Section 165 of the Surface Transportation Assistance Act of 1982 (commonly called the Buy America Act) is a section of the larger STAA that deals with purchases related to rail or road transportation. Unlike the similarly titled Buy American Act (1933), the Buy America Act applies only to purchases related to rail or road transportation, such as the construction of highways, railways, or rapid transit systems.
The 1982 provisions also apply to purchases made by third-party agencies, using funds granted by agencies within the United States Department of Transportation.
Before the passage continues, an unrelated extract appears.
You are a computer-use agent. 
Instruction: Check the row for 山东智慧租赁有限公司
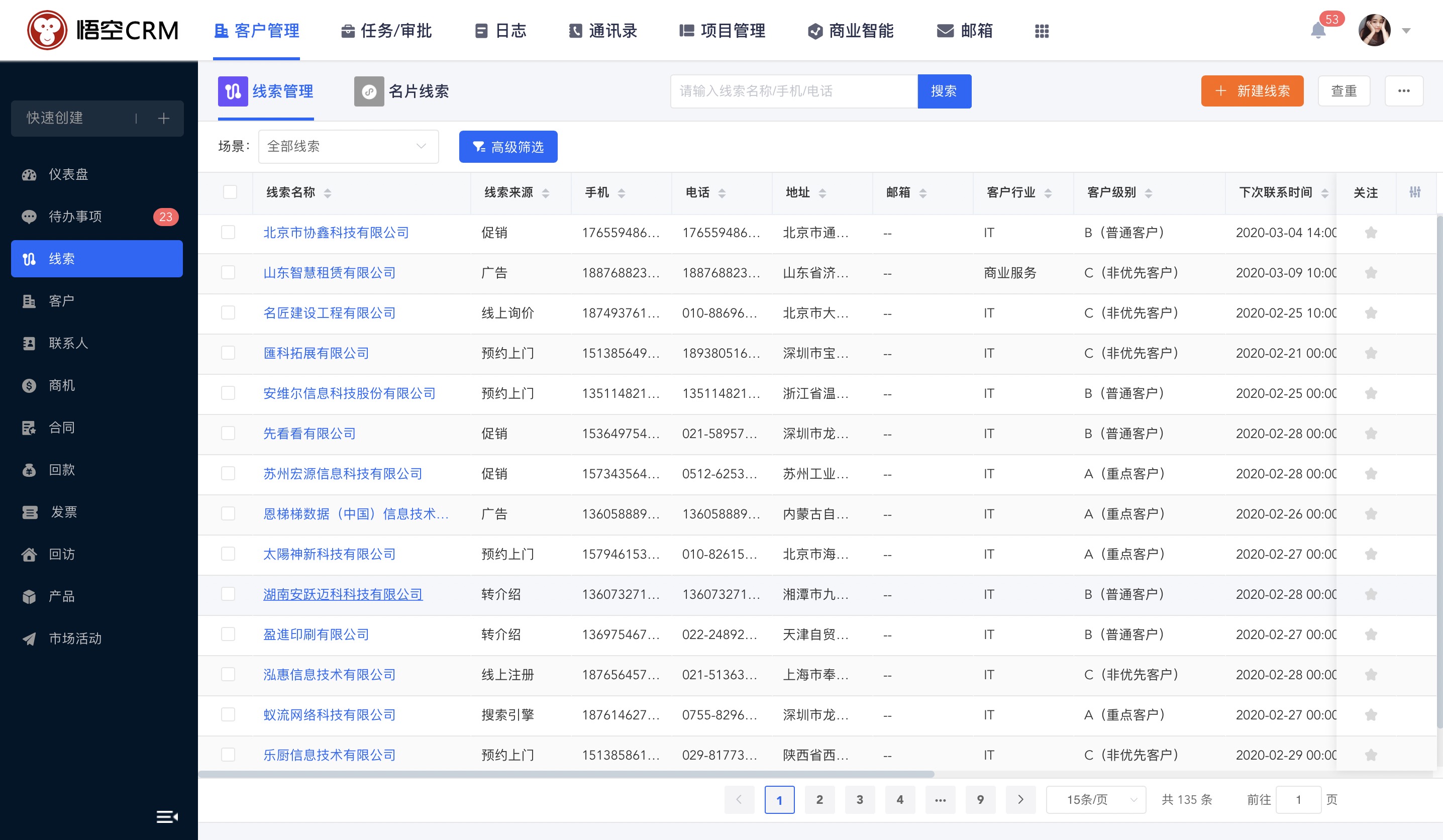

Transportation infrastructure projects built with iron, steel, and manufactured products must purchase materials in the United States. This applies to mass-transit related procurements valued over $150,000 and funded at least in part by federal grants. This includes highways, bridges, airports and tunnels.

Canadian manufacturers, as joint signatories to NAFTA (and its successor, the USMCA) as well as the World Trade Organization's Agreement on Government Procurement (GPA), are often eligible to be considered equivalent to US manufacturers, though NAFTA excluded highway and transit grants from its coverage, and while the GPA agreement obliges the governments of 37 US states to treat Canadian products as equivalent to US products, the GPA also excludes highway and transit grants that are Federally funded.

The Buy America rules are occasionally amended by the Federal Transit Administration and the Federal Highway Administration.

According to the Associated General Contractors of Washington, elements of the American Recovery and Reinvestment Act of 2009 conflicted with the Buy America provisions of the Surface Transportation Assistance Act of 1982, although the legislation specified that the existing Buy America requirements would extend to ARRA-funded highway and transit projects.